• **TEXT SHOWN**:
::::::
Veteran politicians vie for California Senate vacancies

A March 17 special election will fill three vacancies in the state Senate.
(Bob Chamberlin, Los Angeles Times)

Voters will soon cast ballots in special elections to fill three state Senate seats vacated by lawmakers who were elected to Congress last fall.

Although one of the races is already settled, the other two feature contests between veteran politicians in the same political party.

There’s no contest in parts of Los Angeles and San Bernardino counties, where former Republican Assemblywoman Sharon Runner of Lancaster is the sole candidate. The 21st District seat was left empty when Republican Steve Knight was elected to the U.S. House of Representatives.

By contrast, three Orange County Republicans are battling to replace former state Sen. Mimi Walters, now a GOP congresswoman, when the elections are held March 17.


Assemblyman Donald P. Wagner of Irvine has a big lead in fundraising, having brought in $371,000 as of Feb. 28. Rival John W. Moorlach of Costa Mesa, a former Orange County supervisor, reported raising $108,000 and congressional aide Naz Namazi of Irvine has raised $11,240.

Moorlach, who is also the former county treasurer, touts his work in the private and public sectors, reducing public pension costs and helping Orange County recover from its 1994 bankruptcy.

“I’m an accountant. I’m a money guy. I’m not afraid to take on the unions” said Moorlach, 59. He accused Wagner of being under the sway of public employee unions that he said control Sacramento.

Wagner, 54, said he has promoted pension reform and responsible budgeting in the Legislature.


“What I really think I bring that John doesn’t have is a lot of experience up in Sacramento, actually doing the job and passing bills that the community wants and championing a conservative message,” Wagner said.

His priorities include creating more jobs, reducing the school dropout rate and opposing amnesty for immigrants in the country illegally.

“I’m going to continue to make this state more business friendly,” Wagner said. “I’m going to continue to grow jobs and put people to work.” He opposes the bullet train, calling the project championed by Gov. Jerry Brown a waste of money.

Namazi, a field representative for U.S. Rep. Dana Rohrabacher (R-Costa Mesa), said she entered the race in the 37th District to give voters an alternative to candidates she termed “bureaucrats.”

A former marketing consultant, Namazi, 47, wants to make higher education more affordable. She also proposes allowing legislative votes to be cast online so lawmakers can spend more time in their districts and less in Sacramento, which she describes as dominated by special interests.

The other contested race is in Northern California, in parts of Contra Costa and Alameda counties, where former state Sen. Mark DeSaulnier was elected to Congress.
::::::
• **RECORDED INFORMATION**:
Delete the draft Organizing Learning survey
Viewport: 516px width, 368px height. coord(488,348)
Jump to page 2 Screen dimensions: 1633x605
::::::
• **PROBLEM SET**:
a: Please copy the passage of the California Senate election article from "His priorities include" to "by special interests.", keeping every word and punctuation mark unchanged.
b: According to the California Senate election article, how much had Donald P. Wagner raised as of Feb. 28?
c: List every county the California Senate election article names.

• **ANSWERS**:
a:
His priorities include creating more jobs, reducing the school dropout rate and opposing amnesty for immigrants in the country illegally.

“I’m going to continue to make this state more business friendly,” Wagner said. “I’m going to continue to grow jobs and put people to work.” He opposes the bullet train, calling the project championed by Gov. Jerry Brown a waste of money.

Namazi, a field representative for U.S. Rep. Dana Rohrabacher (R-Costa Mesa), said she entered the race in the 37th District to give voters an alternative to candidates she termed “bureaucrats.”

A former marketing consultant, Namazi, 47, wants to make higher education more affordable. She also proposes allowing legislative votes to be cast online so lawmakers can spend more time in their districts and less in Sacramento, which she describes as dominated by special interests.

b: $371,000

c:
Los Angeles County
San Bernardino County
Orange County
Contra Costa County
Alameda County